You apply one set of diffs, then the other. If there are no conflicts,
you're done. If there are conflicts, you fix them, and you're done.
If there's a branch called "newstuff" and I'm working on "master", and I
want to merge in the changes from newstuff, I say
git merge newstuff
git commit
If file ABC has a conflict in it, I say
git merge newstuff
vi ABC
git add ABC
git commit
> after you've
> done it you have to save it to prevent you having to redo all that complex
> hard work.
Yes. Except it's exactly as hard and complex as in Darcs.
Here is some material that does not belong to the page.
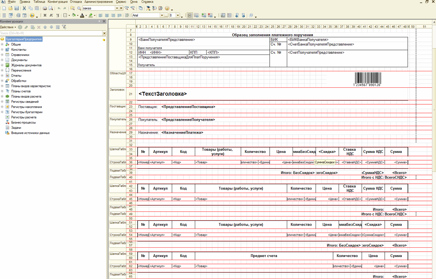Toggle bold formatting (Ж)

point(45,15)
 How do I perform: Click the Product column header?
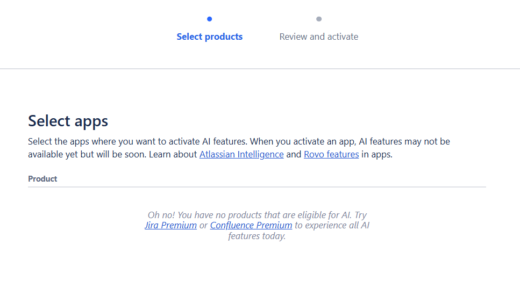click(42, 178)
> And in the process, all change application is forced to become
> strictly linear.
git doesn't record changes, so no, change application isn't forced to become
linear.
> Apparently this doesn't stop people working on the Linux kernel. But it
> seems really clumsy to me.
It seems clumsy because you keep thinking git is recording changes. You keep
thinking of "changes" instead of "versions".
>> I'm not sure I'd want to check out something from Darcs that has a
>> quarter million patches in it and wait for Darcs to apply them all one
>> by one. How well does it handle that?
>
> You're aware that Darcs keeps a cached copy of the latest state of all the
> files, so it doesn't have to recompute them, right?
Sure.
> Last time I tried downloading the repos for GHC, it was dominated by network
> latency. Processor usage was almost non-existent. It just takes a long time
> to shift gigabytes of data over a slow ADSL link. Just as it would if I had
> downloaded a Zip file of the source code with no history data at all.
Yep. But you only got the latest version. If you wanted to get every tag,
you wind up copying all those files again anyway.
--
Darren New, San Diego CA, USA (PST)
"Coding without comments is like
driving without turn signals."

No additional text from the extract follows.